==== Text passage

Buying Real Estate can be one of the most important decisions a person will make in his or her life time. For first time buyers or even someone who has previously purchased real estate, this process can sometime be confusing. It is important that buyers thoroughly understand the process, thus enabling them to make the proper decisions.
Making the Decision
The first step in making an intelligent choice is to determine what you want, and what your needs are. Establishing your priorities will help you evaluate the properties and convey what exactly you are looking for. The next step is setting the price
Setting The Price
Before starting any serious looking, you may call on a few lenders to determine the current mortgage rates. Loan terms will help you decide how much you would be able to afford. Next: You need to determine the kind of neighborhood you would like to live in. After you have determined the criterias you are looking for, an agent can help to narrow your search to location, features, and the price you desire.

========

• _Tasks and exercises_
• A. Answer these questions using the real estate buying guide:
(i) What is the first step in making an intelligent choice?
(ii) Whom may you call on before starting any serious looking, and for what purpose?
(iii) To what three things can an agent help narrow your search?
• B. Write the next section of the real estate buying guide, picking up after its final sentence.
The data has no connection to the real estate buying guide.

==== Entries provided

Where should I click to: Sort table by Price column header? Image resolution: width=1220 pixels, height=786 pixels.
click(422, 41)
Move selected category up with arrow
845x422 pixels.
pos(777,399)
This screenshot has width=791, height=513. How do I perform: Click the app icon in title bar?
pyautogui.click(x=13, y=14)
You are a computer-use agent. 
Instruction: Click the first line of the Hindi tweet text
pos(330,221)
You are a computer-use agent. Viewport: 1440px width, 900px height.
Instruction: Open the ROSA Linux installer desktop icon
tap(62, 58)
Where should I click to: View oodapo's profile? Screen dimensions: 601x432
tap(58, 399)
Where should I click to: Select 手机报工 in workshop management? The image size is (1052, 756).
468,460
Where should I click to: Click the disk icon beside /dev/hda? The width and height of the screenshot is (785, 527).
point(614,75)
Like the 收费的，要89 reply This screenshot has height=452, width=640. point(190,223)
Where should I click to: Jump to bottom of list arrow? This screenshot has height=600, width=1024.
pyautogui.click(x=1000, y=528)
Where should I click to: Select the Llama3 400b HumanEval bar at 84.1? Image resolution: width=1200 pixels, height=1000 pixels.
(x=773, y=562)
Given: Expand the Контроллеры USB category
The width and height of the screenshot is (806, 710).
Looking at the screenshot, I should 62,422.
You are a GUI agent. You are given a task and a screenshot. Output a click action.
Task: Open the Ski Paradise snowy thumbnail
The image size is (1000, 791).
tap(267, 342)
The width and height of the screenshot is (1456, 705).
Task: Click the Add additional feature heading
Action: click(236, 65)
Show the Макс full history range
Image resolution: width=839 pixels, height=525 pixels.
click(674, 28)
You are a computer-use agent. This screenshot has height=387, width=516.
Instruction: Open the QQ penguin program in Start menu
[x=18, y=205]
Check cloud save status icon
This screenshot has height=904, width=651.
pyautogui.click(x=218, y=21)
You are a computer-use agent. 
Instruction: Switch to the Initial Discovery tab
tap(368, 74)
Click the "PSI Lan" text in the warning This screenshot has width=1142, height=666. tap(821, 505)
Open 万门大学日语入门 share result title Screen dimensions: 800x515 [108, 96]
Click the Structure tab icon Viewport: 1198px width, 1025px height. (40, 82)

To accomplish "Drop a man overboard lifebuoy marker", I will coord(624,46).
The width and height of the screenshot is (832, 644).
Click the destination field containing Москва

========

• _Results of the exercise_
• A.
(i) Determine what you want and what your needs are.
(ii) A few lenders, to determine the current mortgage rates.
(iii) Location, features, and the price you desire.

• B.
Negotiations
When you find the right property, you can make an offer by submitting an intent to purchase contract, which initiates the purchasing process. This contract indicates what you are willing to pay, and under what conditions the sale will be completed. These conditions generally include provisions that you are able to obtain financing at certain specified terms. Your offer will be accompanied by a check to indicate your intention. The contract is not binding until the sellers accept the terms and signs the contract. The seller may accept your offer by signing the contract, may reject your offer by sending it back, or propose a counter offer by modifying the contract and signing it. The counteroffer is a substitute offer; it constitutes rejection of the contract. If the counter offer is acceptable to you, you may validate it by signing the counter offer, alternatively, if the counteroffer is not acceptable to you, you may make another counteroffer. These negotiations continue until both buyer and seller achieves a suitable agreement and both parties signs the contract to indicate the acceptance. The sale contract designates the date at which the property ownership will change. When Property ownership changes, it is known as CLOSING.
Once both buyer and seller achieved acceptance of the terms, the next step is to obtain FINANCING
Financing
Lending Institutions makes most home mortgage loans; there are many types of loans available. Compare the terms. Take time to gather information on your current income, major debts and available cash. If you are self-employed or work on commission, you may need income tax returns for the past three years. You will then fill out the loan application form, stating your income, your assets and debts. You will also sign forms allowing the lender to verify information that needs verification.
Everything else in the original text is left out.